§ Excerpt
<<<<

The main recommendations of the workshop can be summarized as follows. We must undertake to capture what we already know about the interaction of information technology, physical spaces, and work effectiveness. We should evolve this critical repository of information as we learn more.
Furthermore, we must undertake extensive occupant-centered studies that investigate, in a quantitative manner, the influence of information and building technologies on individual worker and group worker effectiveness. These studies should span a wide range of worker environments and kinds of work, to place an understanding of worker productivity on a firm scientific foundation.
We should support the development of extensive testbeds that allow controlled experimentation of new technologies and their impact on worker effectiveness. These testbeds should include advanced technologies for communications, sensing and controlling, building services, and so on. We have described two possible testbeds, one communications oriented and the other focused on intelligent building sensing and control. Well designed experiments should be conducted to prove (or disprove) that these technology innovations make workers more effective.
Finally, we must build the case studies and perform the economic analyses necessary to convince the building industry of the real economic advantages of increasing a building's capabilities for reconfiguration and integration of new technologies over its lifetime.

>>>>

§ Source data
<<<<

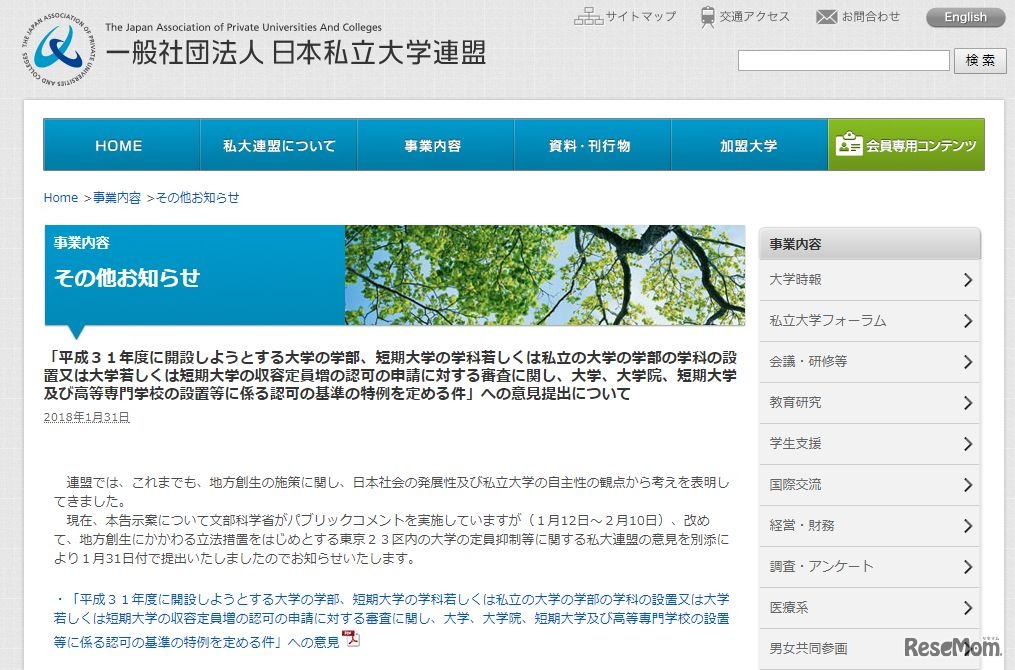Click the 会員専用コンテンツ ID badge icon

click(x=849, y=144)
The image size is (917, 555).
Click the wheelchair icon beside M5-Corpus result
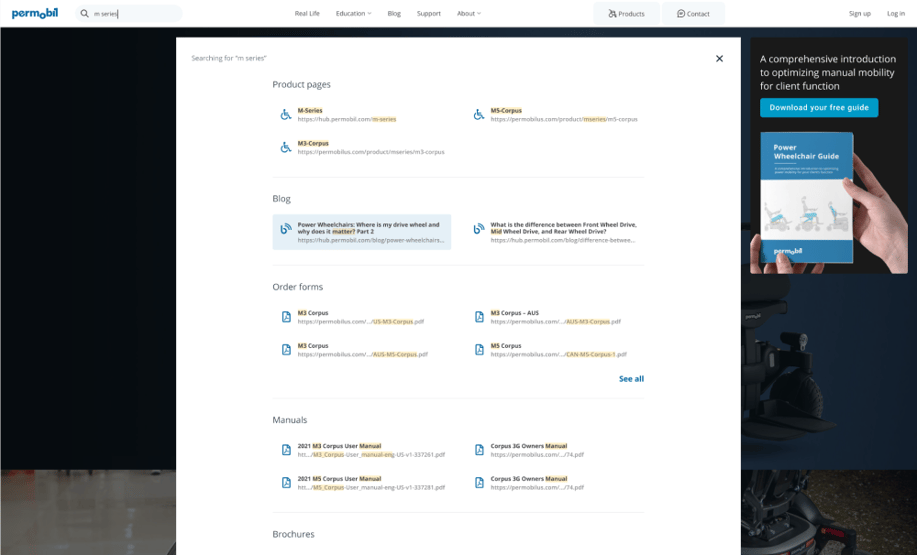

>>>>

§ Exercises to complete
1 - Decide whether each statement below agrees with the workshop excerpt, answering yes or no and quoting the words of the excerpt that settle it. (a) The excerpt describes three possible testbeds. (b) The occupant-centered studies are to investigate their subject in a quantitative manner. (c) The case studies and economic analyses are meant to convince the building industry.
2 - Answer these questions from the workshop excerpt.
(a) What should the occupant-centered studies span?
(b) What kinds of advanced technologies should the testbeds include?
(c) Which capabilities of a building does the final recommendation concern?

§ Responses to the tasks
1 -
(a) No: "We have described two possible testbeds, one communications oriented and the other focused on intelligent building sensing and control."
(b) Yes: "investigate, in a quantitative manner, the influence of information and building technologies on individual worker and group worker effectiveness"
(c) Yes: "to convince the building industry of the real economic advantages of increasing a building's capabilities for reconfiguration and integration of new technologies over its lifetime"

2 -
(a) A wide range of worker environments and kinds of work.
(b) Technologies for communications, sensing and controlling, building services, and so on.
(c) Its capabilities for reconfiguration and integration of new technologies over its lifetime.